The town is served by the Waterloo-Grant Township Public Library, one of four public libraries in Dekalb County. It is a Carnegie library that opened in 1913.

==Rail transportation==

Waterloo is located on the old Lake Shore and Michigan Southern Railway, and is now on the Norfolk Southern Railway. The town is now served daily by two Amtrak trains: the Capitol Limited and the Lake Shore Limited.

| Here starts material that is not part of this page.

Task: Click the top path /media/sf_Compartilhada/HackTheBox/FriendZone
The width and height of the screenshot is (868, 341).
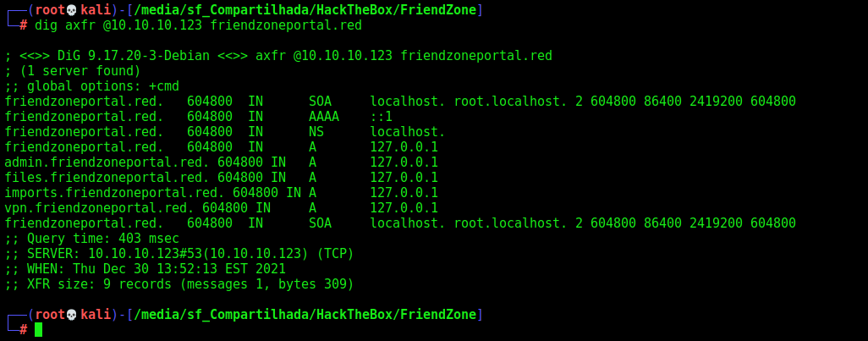Action: [x=305, y=10]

In October 2010, the Town of Waterloo received a $1.8 million grant from the federal government to build a longer platform just east of the current station, bringing it up to ADA standards, and add a canopy, lighting, and interactive signage. Ultimately, the platform was not built, but the grant was used to install the lighting and electronic signage, as well as a parking lot, in 2016. The previous rail depot, which was restored in 2010, was moved closer to the existing platform and reopened to Amtrak passengers.

==Media==
WINT-TV, Channel 15, which became WANE-TV, Fort Wayne, in 1956, began broadcasting from studios in Waterloo in 1954.